Image of a vase with a loved ones ashes in

Co-op set to offer water cremations in first major funeral shift for 120 years

Co-op Funeralcare are set to introduce the biggest change to funerals in over 120 years as water cremation, also known as resomation, is to be made available in the UK.

In a move that is set to revolutionise the way we say goodbye to loved ones, the UK’s leading funeral provider, Co-op Funeralcare, is set to pioneer the introduction of Resomation in the UK later this year.

It will mark a major shift in UK funerals for more than 120 years, as the first alternative to burial or cremation since the introduction of the Cremation Act 1902.

Resomation, sometimes known as Alkaline Hydrolysis or Water Cremation, speeds up the natural process associated with burial. The deceased is enclosed in a biodegradable pouch and placed in a container filled with pressurised water and a small amount of potassium hydroxide – each cycle takes approximately four hours.

At the end of the cycle, the soft bones which are left are dried, then reduced to a white powder, similar to ash.

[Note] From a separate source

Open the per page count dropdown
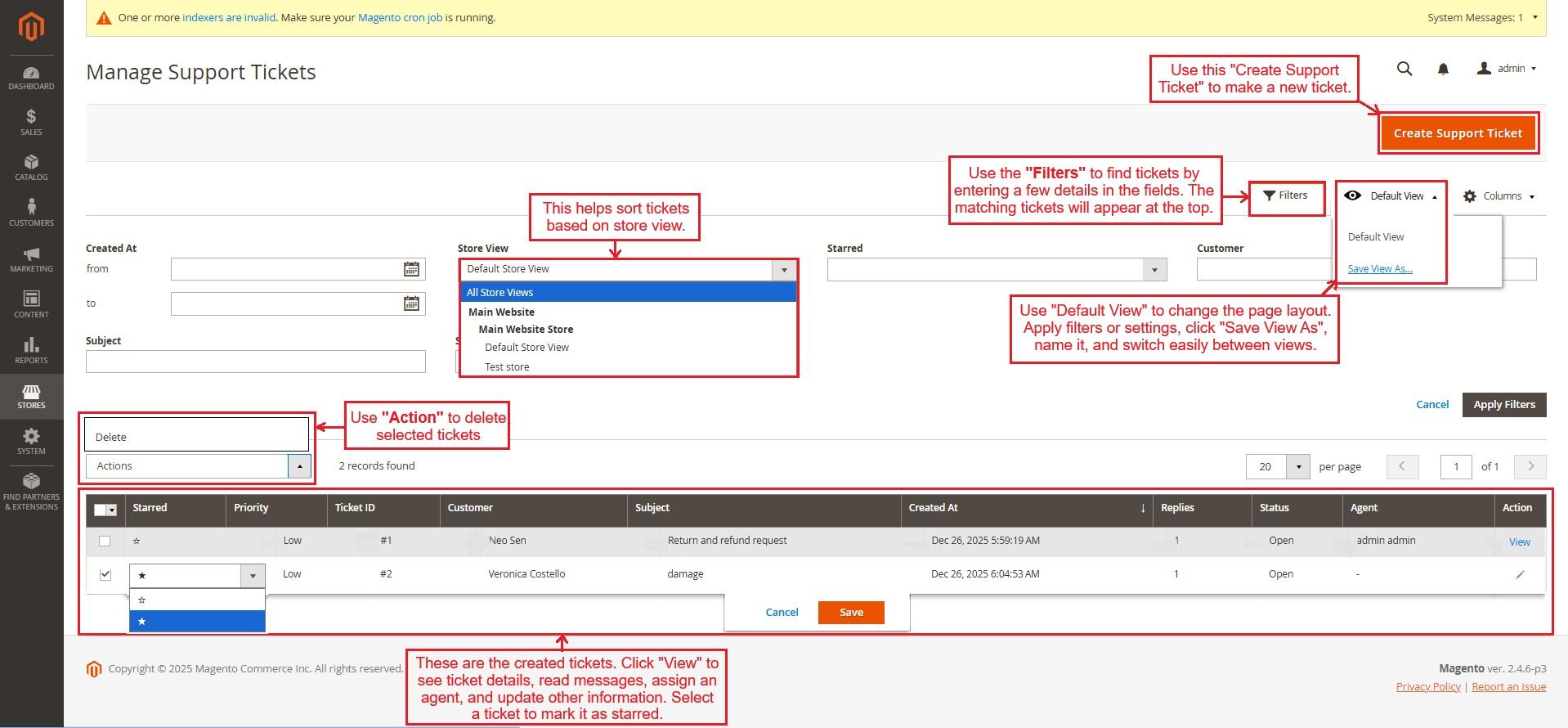The height and width of the screenshot is (728, 1568). click(x=1298, y=466)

The remains are then returned to relatives in a sustainable urn.

Research conducted by YouGov on behalf of the Co-op has highlighted that alternative methods, such as Resomation, have potential to be a preferred choice for UK funerals.

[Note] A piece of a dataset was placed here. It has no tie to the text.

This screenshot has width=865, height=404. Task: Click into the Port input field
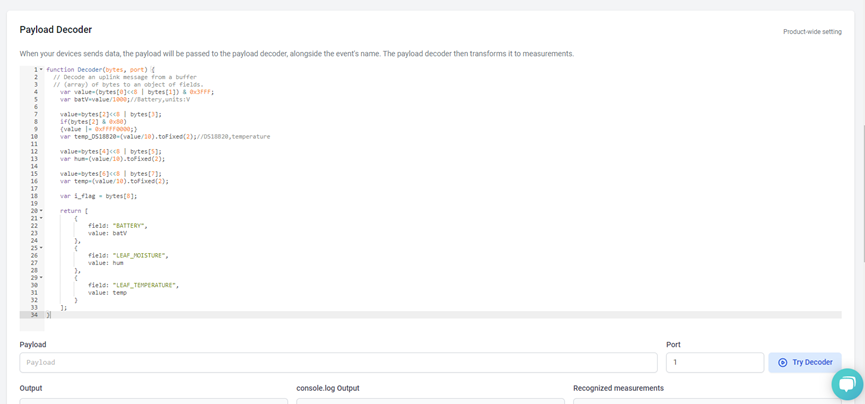[715, 363]
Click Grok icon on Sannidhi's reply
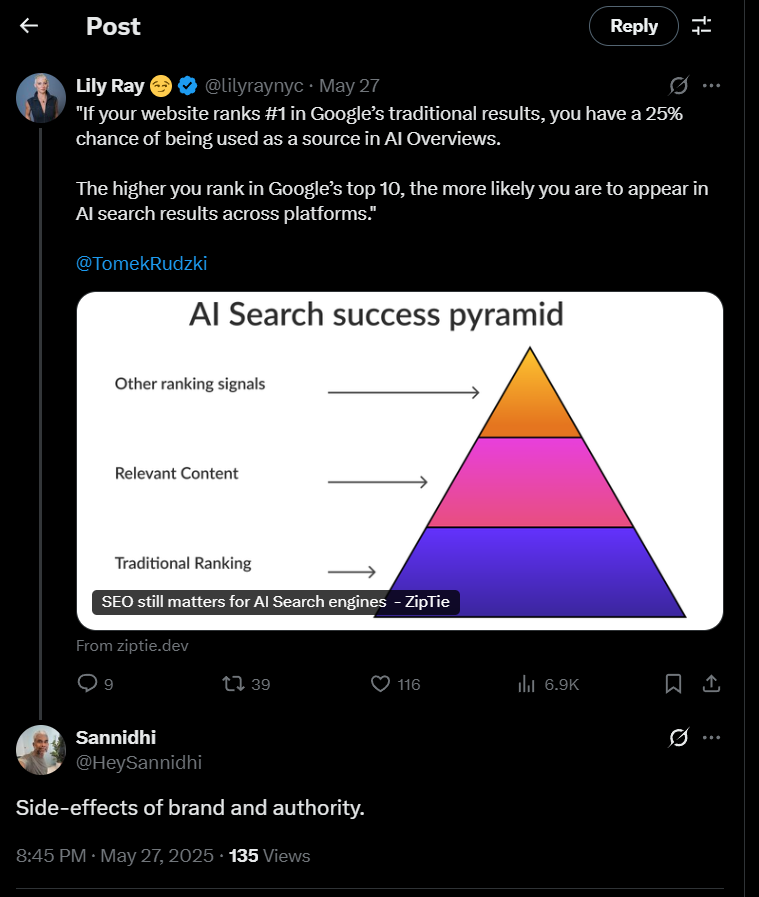 [678, 737]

Whilst 89% of UK adults hadn’t heard of the term Resomation, once explained, just under a third (29%) said they would choose Resomation for their own funeral if it was available.

What’s more, 17% of UK adults who have arranged a funeral in the last five years said they would have considered Resomation for their loved one’s funeral had it been an option at the time.

The Co-op, which arranges over 93,000 funerals every year says that with 80% of families now opting for cremation for their loved one believes it is time that alternative committal methods such as Resomation are looked at as a mainstream option for UK funerals. Government have been updated on plans to make Resomation available and questions on new methods were also raised at the Synod of Church of England earlier this year.

Gill Stewart, MD of Co-op Funeralcare said:

“Our priority is to help families create a funeral that is personal every step of the way, and as the leading provider of funerals in the UK introducing innovative and sustainable options for our clients is an absolute priority.

Up until now choice has been limited to burial or cremation. We’ve seen from the rapid uptake of newer funeral options such as direct cremation, that when choice in the funeral market is broadened, this is only a positive thing both for the bereaved and for those planning ahead for their own farewell.”

Julian Atkinson, Director of Resomation service Kindly Earth said:

“For decades there have been just two main choices when it comes to their end-of-life arrangements: burial and cremation. By starting to make Resomation available in the UK, Co-op will be providing people with another option for how they leave this world because this natural process uses water, not fire, making it gentler on the body and kinder on the environment.

Throughout the thirty years I have been involved in the funeral industry, I have always been passionate about people having access to more sustainable end of life arrangements, and we are encouraged to see that many members of the public are conscious of reducing the carbon footprint, even after death.”